▶ [Tasks for this exercise]
A. In the opinion piece on health care and Seattle's minimum wage, what is the average beginner pay at the surveyed industrial firms?
B. Reproduce the passage of the opinion piece on health care and Seattle's minimum wage that begins at the words "Nobody needs health-care" and stops after the words "to health-care insurance.".

▶ [Selected passage]
++++++++
Originally published April 16, 2014 at 5:38 PM | Page modified April 17, 2014 at 10:41 AM
GENE Knutson was serving on the Bellingham City Council in 2002 when it adopted a living-wage requirement for businesses seeking city contracts. The law requires contractors to pay their workers a higher hourly wage if the contractors don't provide health-care benefits.
The differential makes sense, Councilmember Knutson says, because it rewards employers who 'give their workers more money to get health care.'
Bellingham is not alone in drawing this distinction.
A 2011 survey by the National Employment Law Project identified that 89 of 125 local or regional governments with living-wage laws include health-care benefits in calculating their minimum hourly wage requirements.
The City of Seattle should do the same.
Some advocates for a $15-per-hour minimum wage in Seattle oppose including health-care benefits because the benefits don't pay the rent. That's shortsighted.
Nobody needs health-care benefits - until they do. Then, health-care costs can quickly consume major chunks of the take-home pay required to pay rent, buy groceries and secure all other necessities. That's why the nation is engaged in such a major effort to expand access to health-care insurance.
Some advocates for a $15 minimum wage in Seattle argue that including health care redefines the minimum wage. This line of thought runs exactly backward.
The minimum wage in Seattle would be redefined by a $15 proposal that does not consider health care. The one-size-fits-all approach casts an extremely wide net that would result in snags like those documented in a recent survey of the Seattle industrial base.
The survey was conducted by the Manufacturing Industrial Council of Seattle at eight Seattle industrial firms that collectively employ about 1,100 people in metal fabricating, machining, logistics and seafood production.
All pay more than the minimum wage. All provide full-time work. All regularly pay overtime. All provide benefits, including health care. All provide realistic opportunities for wage growth with production workers routinely working their way up to pay ranging from $20 to $30 per hour.
And, some earn far more than that. At one company, production bonuses bring annual production pay to $70,000 to $100,000 per year. At another, a worker who started out fileting fish now makes $40 per hour as an assistant manager. A colleague used his job at the same seafood company to help pay for education that, after 20 years, enables him to make $60 per hour as a member of the firm's IT department.
These industrial career opportunities bring added value to the wider community. They provide beginning jobs for people with a wide range of abilities, experiences, education levels and English skills. They also generate goods and services that are sold primarily to customers outside the region. That export revenue comes back to Seattle and adds to our economic pie.
Those are profoundly good things for the people of Seattle. Yet, because the jobs at the companies surveyed provide beginner pay that averages $11.33 per hour, all would run afoul of the 15 Now proposal.
Factoring in employer-paid benefits would provide beginning compensation worth $15.70 per hour.
Raising their operating costs would add to the reasons why they might opt for alternative locations where costs are lower - and that includes suburban cities adjacent to Seattle.
Taking these companies out of the 15 Now target-zone would allow the city to focus its attention on how to best aid the low-wage, part-time employees in Seattle who most need help.
The extreme rhetoric that surrounds this issue may seem like a symptom of fractured modern politics. It isn't. This issue stirs human emotions that first cropped up with Cain and Abel, when one brother possessed more than the other.
Gene Knutson says passions also ran high in Bellingham 12 years ago when the City Council adopted its living wage requirement. 'It was a rough battle,' he says. 'We nearly had fist fights.'
One more reason to think about health-care benefits.
Dave Gering is executive director of the Manufacturing Industrial Council of Seattle.
++++++++
▶ [Data block]
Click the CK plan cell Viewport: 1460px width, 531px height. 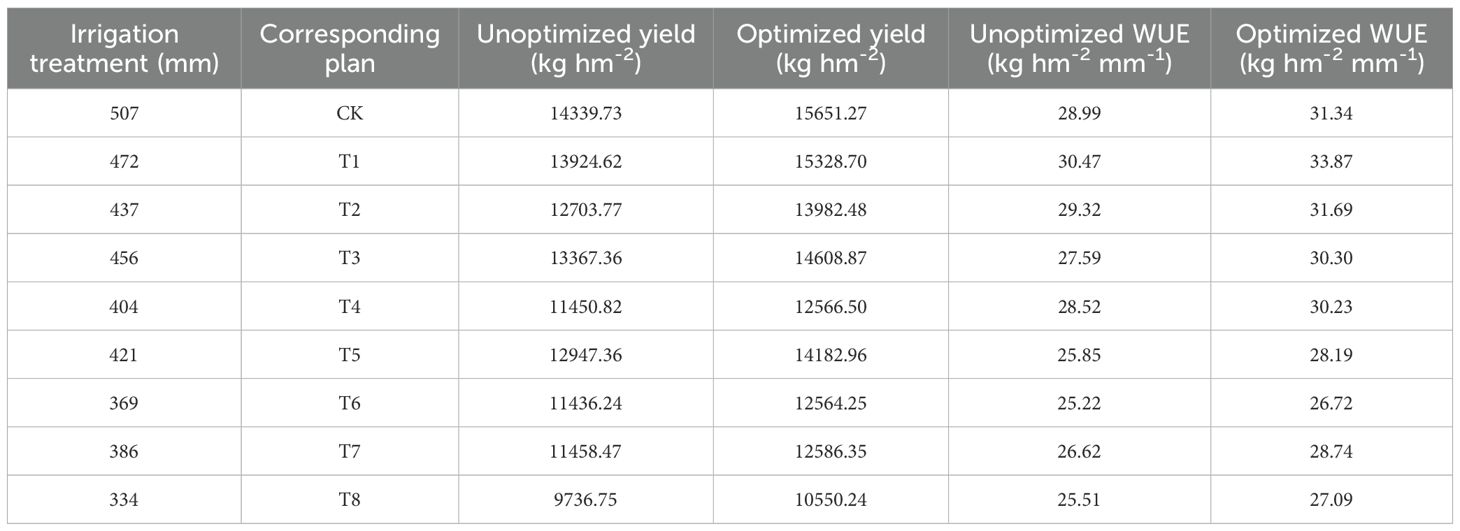click(349, 114)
++++++++
▶ [Task results]
A. $11.33 per hour

B.
Nobody needs health-care benefits - until they do. Then, health-care costs can quickly consume major chunks of the take-home pay required to pay rent, buy groceries and secure all other necessities. That's why the nation is engaged in such a major effort to expand access to health-care insurance.